_Stated goal_
In the material below, swap "heading" for "header" in the lines from the one containing "I will pos(1116,375)." through the one containing "point(592,87)", inclusive, and reproduce those lines with nothing else changed.

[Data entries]
_ _ _ _ _

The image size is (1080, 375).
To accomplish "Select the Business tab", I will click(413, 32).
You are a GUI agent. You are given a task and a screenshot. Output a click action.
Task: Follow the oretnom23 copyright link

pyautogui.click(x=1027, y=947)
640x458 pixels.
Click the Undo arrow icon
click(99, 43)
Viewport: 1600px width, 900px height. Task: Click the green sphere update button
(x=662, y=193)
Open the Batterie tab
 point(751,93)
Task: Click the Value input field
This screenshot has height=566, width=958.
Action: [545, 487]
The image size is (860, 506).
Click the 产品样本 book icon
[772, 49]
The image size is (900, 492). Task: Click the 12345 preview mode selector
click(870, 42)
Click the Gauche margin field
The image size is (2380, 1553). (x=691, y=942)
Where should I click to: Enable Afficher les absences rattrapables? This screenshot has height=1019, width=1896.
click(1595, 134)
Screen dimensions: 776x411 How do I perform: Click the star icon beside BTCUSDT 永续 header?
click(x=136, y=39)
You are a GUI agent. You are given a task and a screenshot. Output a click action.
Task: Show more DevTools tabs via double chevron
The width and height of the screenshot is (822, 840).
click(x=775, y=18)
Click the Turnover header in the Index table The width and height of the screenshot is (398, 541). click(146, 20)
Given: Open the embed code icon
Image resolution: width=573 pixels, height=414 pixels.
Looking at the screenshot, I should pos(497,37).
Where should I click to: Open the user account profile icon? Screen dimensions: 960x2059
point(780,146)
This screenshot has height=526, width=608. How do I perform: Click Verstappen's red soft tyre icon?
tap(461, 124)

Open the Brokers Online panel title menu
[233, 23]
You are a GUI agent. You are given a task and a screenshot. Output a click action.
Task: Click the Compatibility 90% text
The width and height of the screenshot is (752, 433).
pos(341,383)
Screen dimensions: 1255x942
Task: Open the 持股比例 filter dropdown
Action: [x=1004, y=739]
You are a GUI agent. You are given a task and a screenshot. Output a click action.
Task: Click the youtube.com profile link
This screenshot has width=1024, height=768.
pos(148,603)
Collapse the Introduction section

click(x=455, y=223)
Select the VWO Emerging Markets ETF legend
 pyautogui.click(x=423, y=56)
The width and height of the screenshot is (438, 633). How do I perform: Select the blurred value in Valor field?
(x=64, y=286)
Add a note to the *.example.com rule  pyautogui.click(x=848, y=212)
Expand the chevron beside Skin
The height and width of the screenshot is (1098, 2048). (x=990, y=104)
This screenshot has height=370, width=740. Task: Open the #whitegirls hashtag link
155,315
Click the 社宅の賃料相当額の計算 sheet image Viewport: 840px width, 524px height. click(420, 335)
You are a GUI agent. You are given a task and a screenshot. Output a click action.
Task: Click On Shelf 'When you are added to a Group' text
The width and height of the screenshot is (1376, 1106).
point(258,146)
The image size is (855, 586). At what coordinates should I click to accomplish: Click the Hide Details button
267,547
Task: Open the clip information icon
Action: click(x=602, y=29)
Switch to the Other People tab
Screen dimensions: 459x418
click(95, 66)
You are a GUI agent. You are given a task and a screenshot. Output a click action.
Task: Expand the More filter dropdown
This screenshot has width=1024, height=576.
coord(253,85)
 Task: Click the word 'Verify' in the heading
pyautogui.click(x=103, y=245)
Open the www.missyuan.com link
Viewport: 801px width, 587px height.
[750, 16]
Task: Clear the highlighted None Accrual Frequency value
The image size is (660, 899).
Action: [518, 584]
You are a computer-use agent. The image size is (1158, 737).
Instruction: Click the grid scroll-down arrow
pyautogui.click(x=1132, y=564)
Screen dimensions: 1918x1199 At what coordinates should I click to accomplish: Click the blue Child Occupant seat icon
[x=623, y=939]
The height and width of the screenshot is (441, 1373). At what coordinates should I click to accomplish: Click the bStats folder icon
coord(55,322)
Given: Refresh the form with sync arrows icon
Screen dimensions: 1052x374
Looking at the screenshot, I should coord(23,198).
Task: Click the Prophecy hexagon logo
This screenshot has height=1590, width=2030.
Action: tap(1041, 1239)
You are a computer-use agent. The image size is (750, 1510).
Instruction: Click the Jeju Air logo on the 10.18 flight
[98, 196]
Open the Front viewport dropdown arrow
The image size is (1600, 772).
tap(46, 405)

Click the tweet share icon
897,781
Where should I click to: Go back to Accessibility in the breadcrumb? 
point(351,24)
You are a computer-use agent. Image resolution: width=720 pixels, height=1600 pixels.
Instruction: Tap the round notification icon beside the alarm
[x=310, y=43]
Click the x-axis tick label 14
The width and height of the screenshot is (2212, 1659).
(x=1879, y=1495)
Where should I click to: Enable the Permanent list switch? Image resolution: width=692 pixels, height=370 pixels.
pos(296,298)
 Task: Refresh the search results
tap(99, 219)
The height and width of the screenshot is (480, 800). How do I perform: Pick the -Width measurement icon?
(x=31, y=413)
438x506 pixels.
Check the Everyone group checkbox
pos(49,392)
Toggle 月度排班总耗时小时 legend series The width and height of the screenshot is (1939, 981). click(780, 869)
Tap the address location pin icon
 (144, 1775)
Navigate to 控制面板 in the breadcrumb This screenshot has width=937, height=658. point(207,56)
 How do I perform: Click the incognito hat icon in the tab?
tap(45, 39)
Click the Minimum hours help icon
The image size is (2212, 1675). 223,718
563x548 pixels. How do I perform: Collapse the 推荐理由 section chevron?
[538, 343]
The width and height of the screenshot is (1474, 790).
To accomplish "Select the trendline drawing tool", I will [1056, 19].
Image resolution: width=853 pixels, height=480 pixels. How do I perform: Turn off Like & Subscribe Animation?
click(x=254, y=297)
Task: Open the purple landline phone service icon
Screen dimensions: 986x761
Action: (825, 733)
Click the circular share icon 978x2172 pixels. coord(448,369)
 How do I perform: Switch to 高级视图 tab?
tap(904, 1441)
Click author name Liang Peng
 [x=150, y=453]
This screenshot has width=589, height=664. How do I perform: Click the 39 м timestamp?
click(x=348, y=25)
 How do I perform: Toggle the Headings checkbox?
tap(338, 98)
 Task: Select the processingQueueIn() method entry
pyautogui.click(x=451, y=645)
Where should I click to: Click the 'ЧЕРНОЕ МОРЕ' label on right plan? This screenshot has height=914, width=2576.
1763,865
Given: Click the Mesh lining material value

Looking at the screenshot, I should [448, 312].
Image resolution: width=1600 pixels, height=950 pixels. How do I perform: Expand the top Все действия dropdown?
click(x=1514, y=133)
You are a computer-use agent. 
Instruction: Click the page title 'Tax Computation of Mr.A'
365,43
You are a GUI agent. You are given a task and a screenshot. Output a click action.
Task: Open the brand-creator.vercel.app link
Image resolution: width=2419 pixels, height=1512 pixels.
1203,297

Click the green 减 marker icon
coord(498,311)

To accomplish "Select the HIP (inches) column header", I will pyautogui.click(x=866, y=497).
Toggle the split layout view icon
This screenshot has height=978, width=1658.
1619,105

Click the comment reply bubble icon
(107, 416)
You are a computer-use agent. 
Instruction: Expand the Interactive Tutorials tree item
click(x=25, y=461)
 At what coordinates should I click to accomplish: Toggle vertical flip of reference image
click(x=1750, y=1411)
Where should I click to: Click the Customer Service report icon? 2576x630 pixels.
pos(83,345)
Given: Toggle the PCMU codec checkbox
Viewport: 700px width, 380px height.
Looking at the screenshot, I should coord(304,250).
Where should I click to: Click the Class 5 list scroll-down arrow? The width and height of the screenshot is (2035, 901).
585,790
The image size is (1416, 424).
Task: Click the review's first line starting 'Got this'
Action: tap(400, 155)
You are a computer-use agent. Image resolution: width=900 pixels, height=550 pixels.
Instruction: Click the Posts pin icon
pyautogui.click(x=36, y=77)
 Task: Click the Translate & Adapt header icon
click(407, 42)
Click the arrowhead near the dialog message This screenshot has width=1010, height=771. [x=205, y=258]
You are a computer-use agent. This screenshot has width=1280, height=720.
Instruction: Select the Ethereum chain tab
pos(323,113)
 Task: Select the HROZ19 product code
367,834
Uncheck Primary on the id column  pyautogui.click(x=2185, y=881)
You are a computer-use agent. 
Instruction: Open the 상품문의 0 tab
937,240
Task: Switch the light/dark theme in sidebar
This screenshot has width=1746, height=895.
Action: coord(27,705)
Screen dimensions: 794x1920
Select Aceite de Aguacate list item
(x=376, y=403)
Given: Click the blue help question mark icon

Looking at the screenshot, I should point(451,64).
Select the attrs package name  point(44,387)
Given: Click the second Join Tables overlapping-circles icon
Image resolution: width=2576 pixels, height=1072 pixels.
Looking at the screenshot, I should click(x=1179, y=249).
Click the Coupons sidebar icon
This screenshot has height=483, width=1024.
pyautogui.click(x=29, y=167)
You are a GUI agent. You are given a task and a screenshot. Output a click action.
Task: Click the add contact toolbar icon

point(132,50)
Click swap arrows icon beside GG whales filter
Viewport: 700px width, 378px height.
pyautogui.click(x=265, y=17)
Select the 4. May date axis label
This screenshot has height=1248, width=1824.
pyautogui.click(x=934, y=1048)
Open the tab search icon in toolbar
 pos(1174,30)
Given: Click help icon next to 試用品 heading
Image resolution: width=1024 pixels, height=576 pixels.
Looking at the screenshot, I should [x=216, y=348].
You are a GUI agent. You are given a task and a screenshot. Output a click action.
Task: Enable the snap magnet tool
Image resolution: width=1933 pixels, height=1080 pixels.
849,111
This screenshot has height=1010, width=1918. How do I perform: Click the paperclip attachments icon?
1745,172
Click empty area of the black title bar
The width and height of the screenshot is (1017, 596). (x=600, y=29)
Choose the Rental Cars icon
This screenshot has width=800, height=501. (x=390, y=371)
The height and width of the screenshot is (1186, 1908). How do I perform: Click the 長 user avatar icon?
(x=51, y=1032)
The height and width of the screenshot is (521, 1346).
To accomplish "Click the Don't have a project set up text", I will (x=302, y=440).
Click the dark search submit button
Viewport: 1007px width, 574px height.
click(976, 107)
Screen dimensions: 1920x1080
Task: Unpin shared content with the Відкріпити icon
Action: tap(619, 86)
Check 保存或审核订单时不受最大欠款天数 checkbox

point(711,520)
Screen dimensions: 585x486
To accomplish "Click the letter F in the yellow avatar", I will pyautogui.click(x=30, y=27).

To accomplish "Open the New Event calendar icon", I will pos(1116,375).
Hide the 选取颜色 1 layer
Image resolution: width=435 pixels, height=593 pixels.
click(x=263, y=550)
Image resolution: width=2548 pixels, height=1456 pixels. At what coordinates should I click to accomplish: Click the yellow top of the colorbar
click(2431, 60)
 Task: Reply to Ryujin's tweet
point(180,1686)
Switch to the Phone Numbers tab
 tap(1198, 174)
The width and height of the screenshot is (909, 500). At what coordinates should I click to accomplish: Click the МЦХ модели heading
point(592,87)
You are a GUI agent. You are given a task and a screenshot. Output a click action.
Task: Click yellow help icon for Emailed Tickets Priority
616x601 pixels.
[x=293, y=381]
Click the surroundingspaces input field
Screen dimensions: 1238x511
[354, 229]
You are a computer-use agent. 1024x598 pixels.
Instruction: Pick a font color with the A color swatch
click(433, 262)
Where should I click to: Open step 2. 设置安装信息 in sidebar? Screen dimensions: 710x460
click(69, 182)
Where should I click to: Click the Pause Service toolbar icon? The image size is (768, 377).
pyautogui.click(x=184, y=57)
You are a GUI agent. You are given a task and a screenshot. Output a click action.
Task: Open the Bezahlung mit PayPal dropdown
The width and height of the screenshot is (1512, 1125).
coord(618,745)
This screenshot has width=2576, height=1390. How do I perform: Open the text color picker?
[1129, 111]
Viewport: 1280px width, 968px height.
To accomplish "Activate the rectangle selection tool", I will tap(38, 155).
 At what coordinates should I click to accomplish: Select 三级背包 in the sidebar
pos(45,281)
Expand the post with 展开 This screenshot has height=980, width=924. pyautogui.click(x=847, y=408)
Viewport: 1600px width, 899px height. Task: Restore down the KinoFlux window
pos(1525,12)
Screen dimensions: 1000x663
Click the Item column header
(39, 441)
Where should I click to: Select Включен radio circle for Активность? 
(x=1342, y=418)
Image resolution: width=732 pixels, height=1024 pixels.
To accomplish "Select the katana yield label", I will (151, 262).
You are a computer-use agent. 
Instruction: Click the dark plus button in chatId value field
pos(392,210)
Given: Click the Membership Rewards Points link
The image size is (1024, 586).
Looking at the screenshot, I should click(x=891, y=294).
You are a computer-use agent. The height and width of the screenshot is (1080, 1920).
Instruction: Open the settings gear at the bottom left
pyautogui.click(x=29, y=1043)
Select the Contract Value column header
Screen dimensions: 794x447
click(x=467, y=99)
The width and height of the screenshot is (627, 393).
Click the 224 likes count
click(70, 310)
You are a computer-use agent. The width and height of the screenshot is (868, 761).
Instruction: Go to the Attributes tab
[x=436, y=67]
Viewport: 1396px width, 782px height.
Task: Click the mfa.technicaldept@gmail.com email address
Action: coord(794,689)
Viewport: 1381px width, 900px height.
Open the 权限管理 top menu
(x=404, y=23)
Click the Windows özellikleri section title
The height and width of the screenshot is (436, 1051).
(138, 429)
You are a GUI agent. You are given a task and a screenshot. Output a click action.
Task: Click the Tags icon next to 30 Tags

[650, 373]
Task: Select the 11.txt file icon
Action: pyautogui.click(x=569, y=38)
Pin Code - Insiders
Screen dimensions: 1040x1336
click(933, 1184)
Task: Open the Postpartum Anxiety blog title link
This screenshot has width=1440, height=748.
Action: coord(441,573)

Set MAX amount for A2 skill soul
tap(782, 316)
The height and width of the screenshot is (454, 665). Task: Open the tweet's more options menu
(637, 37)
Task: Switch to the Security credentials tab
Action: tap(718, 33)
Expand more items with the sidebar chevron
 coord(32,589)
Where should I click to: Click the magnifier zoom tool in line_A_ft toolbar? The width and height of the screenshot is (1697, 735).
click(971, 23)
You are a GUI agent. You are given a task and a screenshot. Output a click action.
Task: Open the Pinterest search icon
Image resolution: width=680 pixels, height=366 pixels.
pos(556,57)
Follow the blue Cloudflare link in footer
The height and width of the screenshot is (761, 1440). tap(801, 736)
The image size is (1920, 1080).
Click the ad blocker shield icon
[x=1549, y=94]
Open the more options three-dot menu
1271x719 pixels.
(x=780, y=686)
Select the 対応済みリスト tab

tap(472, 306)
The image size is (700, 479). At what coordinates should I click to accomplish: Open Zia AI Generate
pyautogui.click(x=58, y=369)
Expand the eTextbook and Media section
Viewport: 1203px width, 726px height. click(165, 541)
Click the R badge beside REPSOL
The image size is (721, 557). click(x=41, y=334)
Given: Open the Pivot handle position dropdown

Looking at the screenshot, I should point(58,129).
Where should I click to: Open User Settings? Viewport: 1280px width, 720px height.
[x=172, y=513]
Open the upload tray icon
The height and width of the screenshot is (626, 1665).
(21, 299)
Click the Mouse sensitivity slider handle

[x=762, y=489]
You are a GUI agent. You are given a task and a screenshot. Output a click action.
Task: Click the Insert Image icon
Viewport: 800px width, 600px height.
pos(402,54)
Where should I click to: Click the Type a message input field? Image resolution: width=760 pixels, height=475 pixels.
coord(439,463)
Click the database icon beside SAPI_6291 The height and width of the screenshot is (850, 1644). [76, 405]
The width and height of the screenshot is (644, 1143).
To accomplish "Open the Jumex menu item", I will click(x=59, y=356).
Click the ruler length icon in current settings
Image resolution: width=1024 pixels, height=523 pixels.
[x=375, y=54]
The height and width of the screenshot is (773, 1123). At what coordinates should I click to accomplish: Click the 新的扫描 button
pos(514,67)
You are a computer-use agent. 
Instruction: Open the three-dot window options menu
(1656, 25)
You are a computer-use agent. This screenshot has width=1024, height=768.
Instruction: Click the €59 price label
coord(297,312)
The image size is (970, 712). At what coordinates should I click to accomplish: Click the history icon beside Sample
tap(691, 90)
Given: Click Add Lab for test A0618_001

_ _ _ _ _

_Reply to the exercise_
To accomplish "Open the New Event calendar icon", I will pos(1116,375).
Hide the 选取颜色 1 layer
Image resolution: width=435 pixels, height=593 pixels.
click(x=263, y=550)
Image resolution: width=2548 pixels, height=1456 pixels. At what coordinates should I click to accomplish: Click the yellow top of the colorbar
click(2431, 60)
 Task: Reply to Ryujin's tweet
point(180,1686)
Switch to the Phone Numbers tab
 tap(1198, 174)
The width and height of the screenshot is (909, 500). At what coordinates should I click to accomplish: Click the МЦХ модели header
point(592,87)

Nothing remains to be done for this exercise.